永樂元年廿三,已是十二月末的冷冬,海上卻下起連綿不斷的寒雨。
鉛灰色的烏雲將大海一整個包裹起來,密密麻麻地寒雨澆了下來。
霹靂一聲,雷聲忽又響起。
在這個本不應該出現落雨的季節,傾盆的暴雨卻像帶著積鬱已久的怒氣,毫無征兆的落了下來。
一道道閃電撕裂黝黑的蒼穹,雨點珍珠般閃著銀光,變成一片銀色的光幕,籠罩昏暗的海麵。
海麵上,光線暗的讓人心情抑鬱,黃昏時分的殘陽時隱時現,忽明忽暗間,一支艦隊在海麵上急速航行。
“看來,這次連老天爺都在幫咱們。”
偌大的杭州號上,江珩迎著暴雨佇立在甲板上。
暴雨的傾盆激起洶湧的海浪,整艘戰艦在茫茫無際的波濤之上,猶如孤舟,隨風搖擺。
但他的腳卻像釘在了甲板上一般,紋絲不動。
曾永勝擦了擦兜頭澆下,順著臉龐滑落的雨滴,望著遠處若隱若現的海岸線,若有所思。
“老江,老爺給咱們留下的時間可不多,今兒說什麼也得拿下南海島,你說的那個辦法,能成嗎?”
“不成也得成。”
江珩抿著的嘴角如冰似鐵,斬釘截鐵下達命令:“老天爺都這麼幫咱,活要是還乾不漂亮,哪有臉麵回去見老爺?”
“告訴孫吉瑞,讓他帶著人出發吧。”
狂風暴雨之下,暴躁的波濤中,被幾艘巨艦護在中央航行的快艦,忽然脫離了安穩的舒適圈,向外駛去。

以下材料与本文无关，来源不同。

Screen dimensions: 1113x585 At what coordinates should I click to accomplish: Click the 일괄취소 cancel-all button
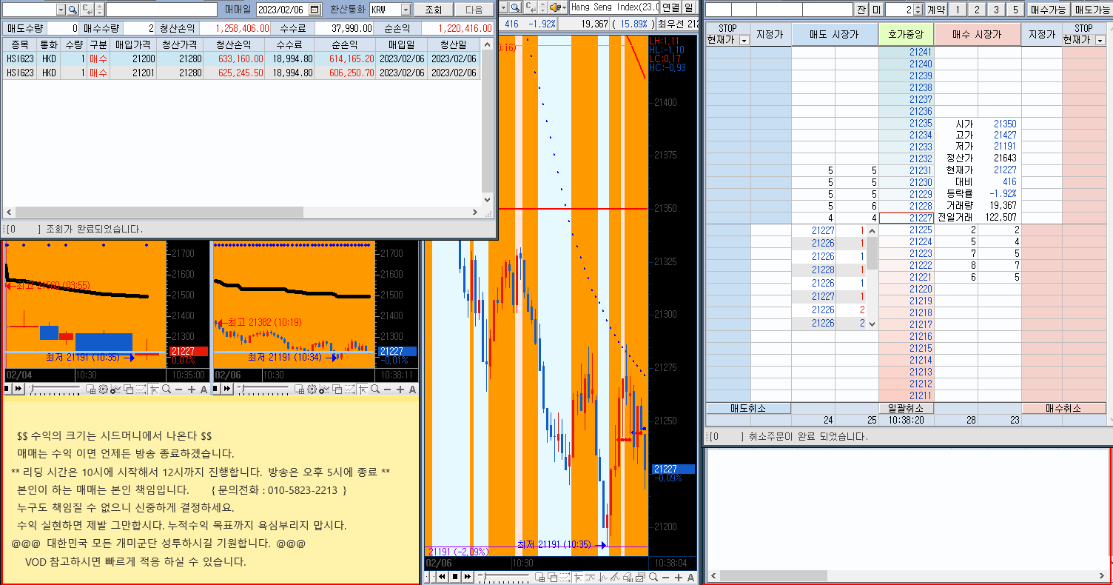click(906, 408)
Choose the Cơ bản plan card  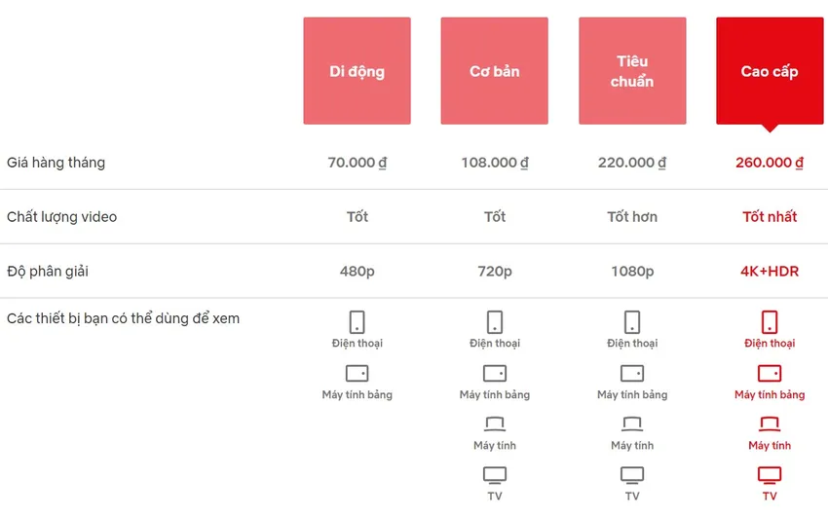tap(494, 71)
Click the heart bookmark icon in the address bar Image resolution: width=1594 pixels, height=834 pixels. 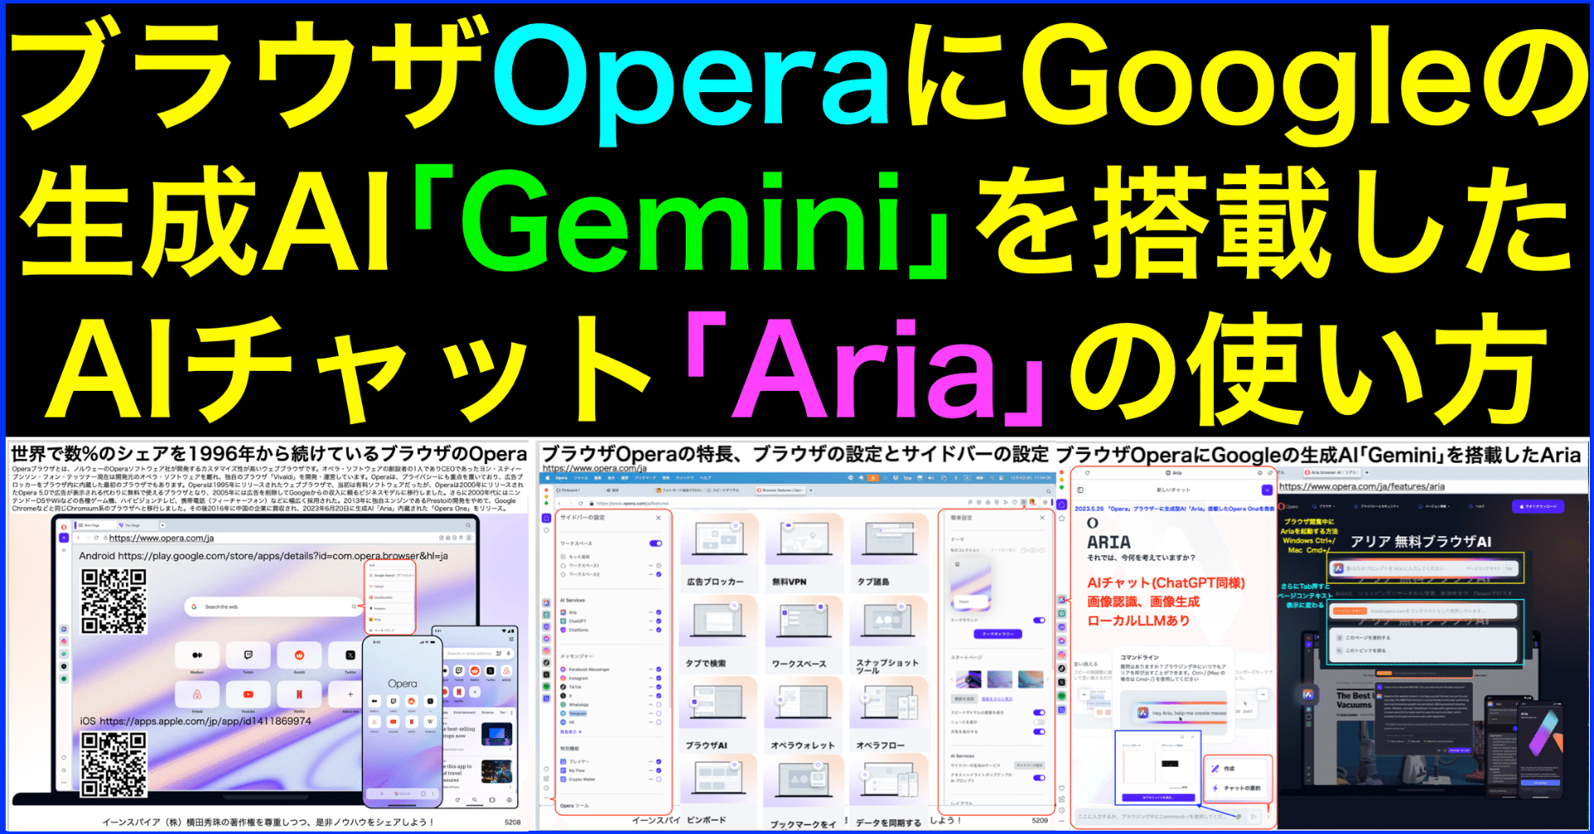click(x=1013, y=500)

雷雲時隱時現,偶有一道閃電劃落,似在追逐著快艦的腳步,在海浪間擊出一道電光流轉。
在這樣的天氣航行,是十分危險的事,但江珩已沒有更多的選擇。
同樣的天氣,對於守在南海島的倭軍來說,雖然也不好過,至少不用擔心危險。
“這該死的天氣!”
豐臣則剛沒有回到他舒適的房間休息,堅持守在最前線。
這樣的天氣並不適合航行,但他總是隱隱覺得,明軍很有可能就在逆濤而上。
驟然而至的暴雨,將整個海港防線浸潤。
儘管他高舉著望遠鏡,卻很難透過這昏暗的天際,看清更遠處的海麵。
他的視線裡,隻有被暴雨澆透的戰壕,瀑布般從地堡滑落的雨水,在地麵彙集成難行的泥濘。
“閣下,您是不是有點太緊張了?”
南海島島守馬上三郎始終站在他的身後,小心的陪著笑:
“這樣的天氣,明軍怎麼可能愚蠢的在大海航行?海神會憤怒吞噬一切沒有心存敬意的人。”

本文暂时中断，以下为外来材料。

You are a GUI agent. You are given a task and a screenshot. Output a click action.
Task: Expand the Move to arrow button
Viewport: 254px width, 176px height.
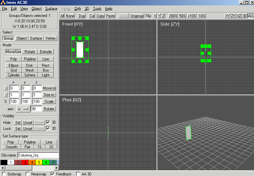[x=6, y=88]
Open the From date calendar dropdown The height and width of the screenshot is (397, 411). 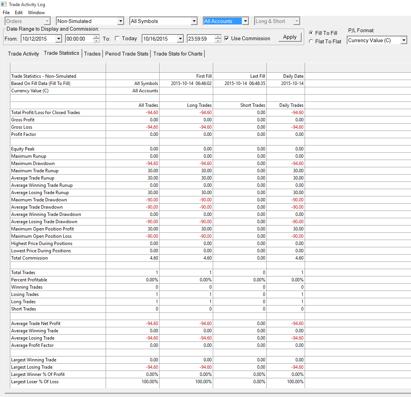tap(59, 39)
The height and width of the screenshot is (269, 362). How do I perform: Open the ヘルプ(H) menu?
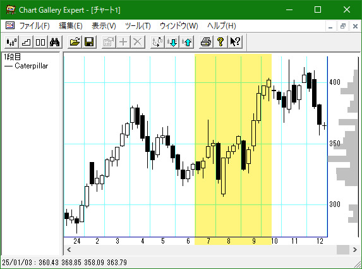coord(221,26)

豐臣則剛隻是搖搖頭:“小心無大錯,南海島是這片島鏈的最後一道防線,一旦丟失,通往釜山的通道就會被明軍打開,你我都會是戰場的罪人。”
“馬上君,如果你不想剖腹謝罪的話,最好收起輕敵的心思,對麵是明軍,不是膽小的高麗人。”
“哈衣,是我的錯!”
嘴上雖然認錯,但他的心裡始終不以為然。
這樣的天氣,即便明軍沒有被大海吞沒,可他們的火炮能正常使用嗎?
就算可以,他們又能在這樣視線不明的惡劣條件下,精準找到我軍的火炮布防陣地?
退一萬步講,就算明軍攻下了火炮陣地,又如何完成登陸作戰?
在火器、視線都受影響的狀態下,貿然去進攻早早做好準備的陣地,打一場攻堅戰,很顯然,是一個十分愚蠢的決定。